Questions as Framed for the Court by the Parties
Questions Presented in 08-289
1. By interpreting the phrase "appropriate action" under Section 1703(f) of the Equal Education Opportunity Act as a requirement that the State of Arizona provide for a minimum amount of funding specifically allocated for English Language Learner programs statewide, did the Ninth Circuit violate the doctrine prohibiting federal courts from usurping the discretionary power of state governments to determine how to appropriately manage and fund their public education systems?

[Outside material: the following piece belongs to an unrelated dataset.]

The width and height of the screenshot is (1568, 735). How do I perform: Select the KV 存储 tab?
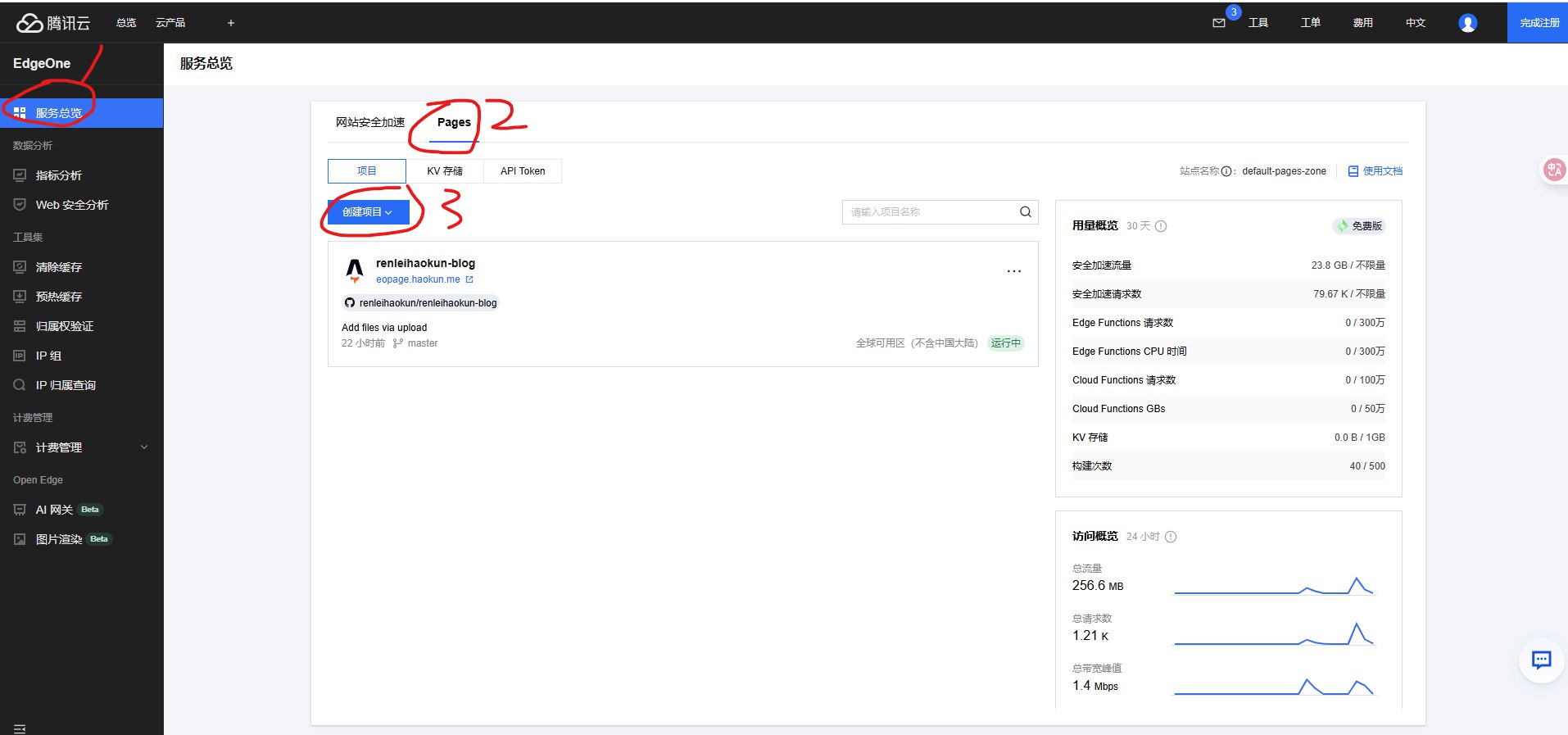point(445,171)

2. Should the phrase "appropriate action" as used in Section 1703(f) of the Equal Education Opportunity Act be interpreted consistently with the No Child Left Behind Act of 2001, where both Acts have the same purpose with respect to English Language Learners and the NCLB provides specific standards for the implementation of adequate English Language Learner programs, but the EEOA does not?
Questions Presented in 08-294
1. Whether a federal-court injunction seeking to compel institutional reform should be modified in the public interest when the original judgment could not have been issued on the state of facts and law that now exist, even if the named defendants support the injunction.
2. Whether compliance with NCLB's extensive requirements for English language instruction is sufficient to satisfy the EEOA's mandate that States take "appropriate action" to overcome language barriers impeding students' access to equal educational opportunities.
In the small Mexican border city of Nogales, Arizona, the vast majority of primary through high school students are Hispanic, and Spanish is their primary language. See Flores v. Horne, 516 F.3d 1140, 1145 (Feb.